■ Information supplied ■
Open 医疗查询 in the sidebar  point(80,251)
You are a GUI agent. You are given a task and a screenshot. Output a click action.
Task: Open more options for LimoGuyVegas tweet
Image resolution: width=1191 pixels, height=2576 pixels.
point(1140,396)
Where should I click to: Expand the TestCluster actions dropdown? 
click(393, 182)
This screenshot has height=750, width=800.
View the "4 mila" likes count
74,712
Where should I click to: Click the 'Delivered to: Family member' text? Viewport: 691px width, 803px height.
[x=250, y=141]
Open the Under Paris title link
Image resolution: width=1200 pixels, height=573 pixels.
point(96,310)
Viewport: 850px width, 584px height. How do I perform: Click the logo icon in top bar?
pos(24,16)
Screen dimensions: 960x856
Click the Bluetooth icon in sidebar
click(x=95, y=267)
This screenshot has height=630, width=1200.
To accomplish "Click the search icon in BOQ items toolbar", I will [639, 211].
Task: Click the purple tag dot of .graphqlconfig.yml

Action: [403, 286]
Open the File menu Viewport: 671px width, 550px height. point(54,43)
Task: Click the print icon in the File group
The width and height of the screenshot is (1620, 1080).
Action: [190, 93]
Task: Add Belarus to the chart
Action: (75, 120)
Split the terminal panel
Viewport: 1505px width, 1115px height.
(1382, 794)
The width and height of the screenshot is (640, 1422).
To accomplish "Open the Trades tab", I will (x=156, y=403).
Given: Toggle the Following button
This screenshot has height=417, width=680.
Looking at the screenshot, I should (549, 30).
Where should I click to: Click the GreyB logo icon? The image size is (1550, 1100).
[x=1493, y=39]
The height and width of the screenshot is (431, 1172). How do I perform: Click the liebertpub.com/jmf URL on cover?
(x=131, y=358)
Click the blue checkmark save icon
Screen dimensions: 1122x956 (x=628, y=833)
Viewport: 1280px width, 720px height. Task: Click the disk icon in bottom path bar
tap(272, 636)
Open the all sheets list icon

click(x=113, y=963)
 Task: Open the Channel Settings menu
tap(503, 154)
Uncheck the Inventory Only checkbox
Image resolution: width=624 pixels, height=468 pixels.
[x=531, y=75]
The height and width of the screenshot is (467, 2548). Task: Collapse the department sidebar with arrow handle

■ Exercise description ■
Reproduce every record word for word.

■ Final answer ■
Open 医疗查询 in the sidebar  point(80,251)
You are a GUI agent. You are given a task and a screenshot. Output a click action.
Task: Open more options for LimoGuyVegas tweet
Image resolution: width=1191 pixels, height=2576 pixels.
point(1140,396)
Where should I click to: Expand the TestCluster actions dropdown? 
click(393, 182)
This screenshot has height=750, width=800.
View the "4 mila" likes count
74,712
Where should I click to: Click the 'Delivered to: Family member' text? Viewport: 691px width, 803px height.
[x=250, y=141]
Open the Under Paris title link
Image resolution: width=1200 pixels, height=573 pixels.
point(96,310)
Viewport: 850px width, 584px height. How do I perform: Click the logo icon in top bar?
pos(24,16)
Screen dimensions: 960x856
Click the Bluetooth icon in sidebar
click(x=95, y=267)
This screenshot has height=630, width=1200.
To accomplish "Click the search icon in BOQ items toolbar", I will [639, 211].
Task: Click the purple tag dot of .graphqlconfig.yml

Action: [403, 286]
Open the File menu Viewport: 671px width, 550px height. point(54,43)
Task: Click the print icon in the File group
The width and height of the screenshot is (1620, 1080).
Action: [190, 93]
Task: Add Belarus to the chart
Action: (75, 120)
Split the terminal panel
Viewport: 1505px width, 1115px height.
(1382, 794)
The width and height of the screenshot is (640, 1422).
To accomplish "Open the Trades tab", I will (x=156, y=403).
Given: Toggle the Following button
This screenshot has height=417, width=680.
Looking at the screenshot, I should (549, 30).
Where should I click to: Click the GreyB logo icon? The image size is (1550, 1100).
[x=1493, y=39]
The height and width of the screenshot is (431, 1172). How do I perform: Click the liebertpub.com/jmf URL on cover?
(x=131, y=358)
Click the blue checkmark save icon
Screen dimensions: 1122x956 (x=628, y=833)
Viewport: 1280px width, 720px height. Task: Click the disk icon in bottom path bar
tap(272, 636)
Open the all sheets list icon

click(x=113, y=963)
 Task: Open the Channel Settings menu
tap(503, 154)
Uncheck the Inventory Only checkbox
Image resolution: width=624 pixels, height=468 pixels.
[x=531, y=75]
The height and width of the screenshot is (467, 2548). Task: Collapse the department sidebar with arrow handle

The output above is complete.